Other chapters are of mixed value and concentrate too much on failure rather than on possible progress. There are also notable omissions. For example, the introductory description of the tuberculous lesions only describes part of the process. The haematogenous spread from the primary site of infection to the adult lesions is not described at all, yet this is key to understanding why HIV infection results in such a high rate of reactivation of tuberculosis and how the BCG vaccine works in preventing the spread. Similarly, the chapter on immigration obscures the evidence that immigrants initially carry with them the tuberculosis incidence rate in the country from which they came.

Finally, chapters on advocacy and action include a good, albeit long-winded, account of the importance of doctors understanding their patients. The chapter on the role of science in tuberculosis control makes no mention of issues such as the duration of antigen stimulation, which is key to the understanding of DNA vaccines, nor to the development of short-course chemotherapy, or of the need for new drugs to shorten treatment and the current emphasis on using genomics in drug design.
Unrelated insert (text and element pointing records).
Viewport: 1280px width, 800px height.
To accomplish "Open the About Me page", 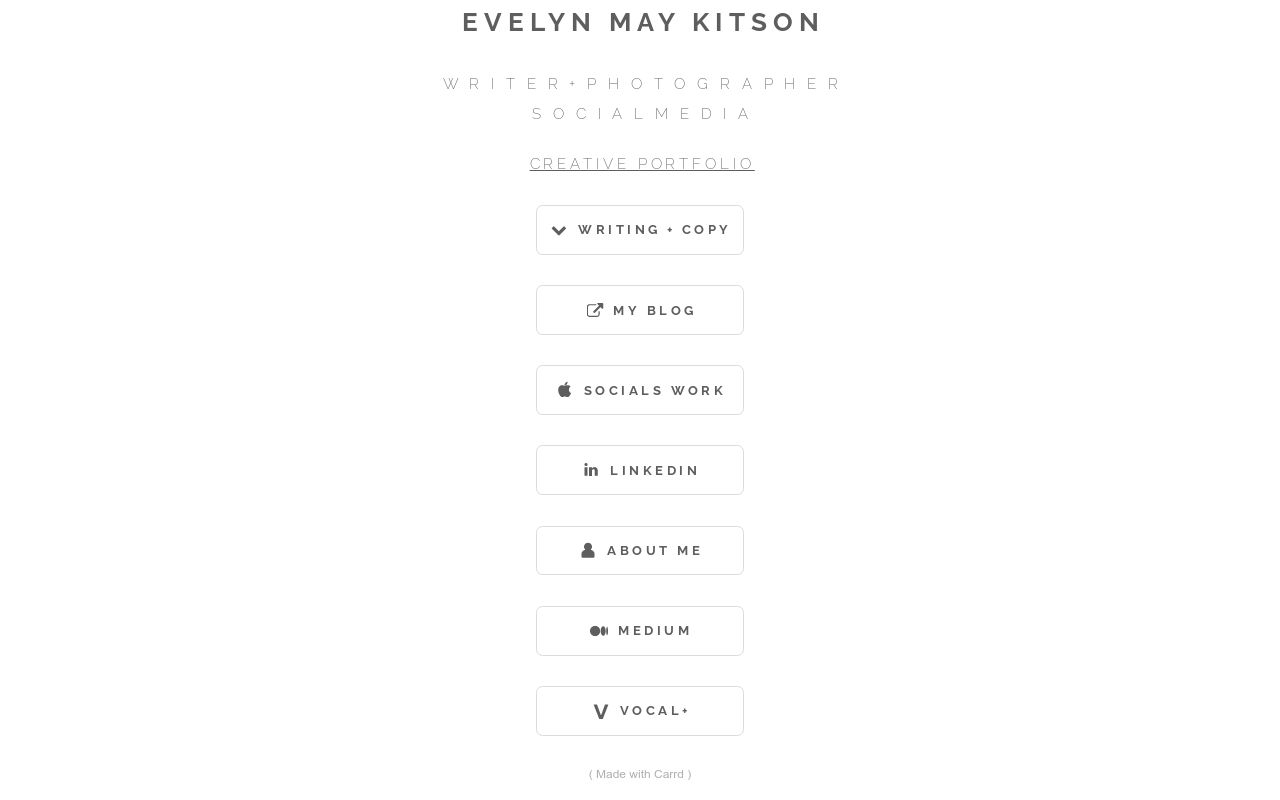I will 640,550.
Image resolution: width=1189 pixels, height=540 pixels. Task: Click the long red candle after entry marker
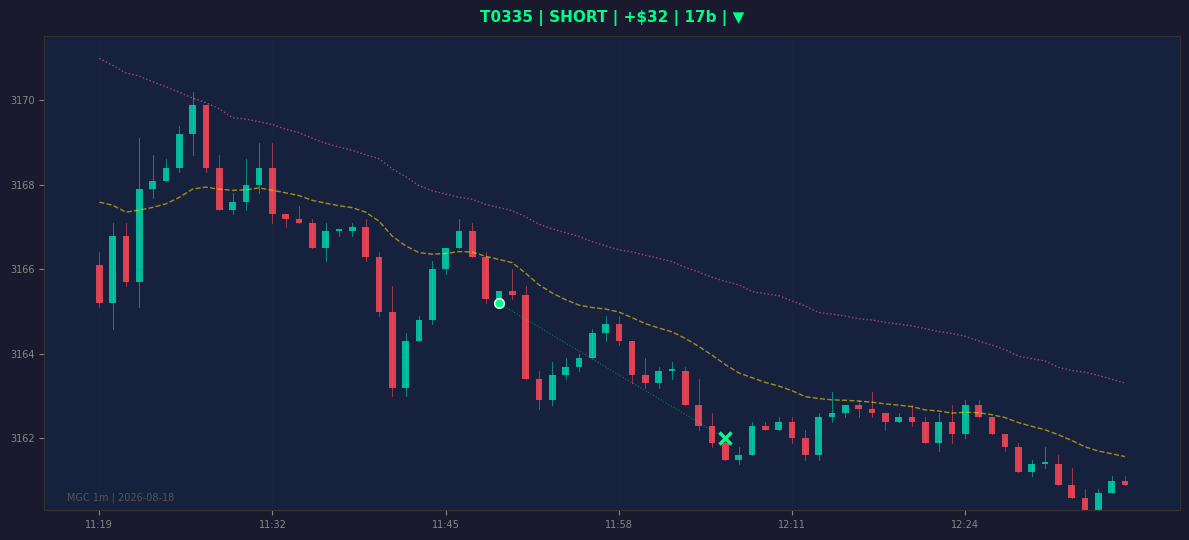[x=525, y=337]
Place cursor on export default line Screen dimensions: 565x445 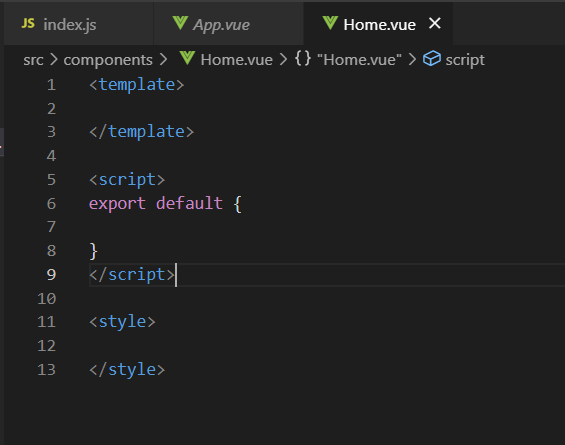click(x=165, y=204)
The chapter ends with the hope engendered by DNA vaccines. Yet the UK Medical Research Council (MRC) has failed to support work in this area, despite recommendations from its own review committee that a clinical unit be established. Since 1986, support for basic research into tuberculosis in Britain has declined steadily, and there is now only a fragmented unit working at the MRC's lab at Mill Hill near London. How can the MRC defend its failure to support research on an infection of such worldwide importance?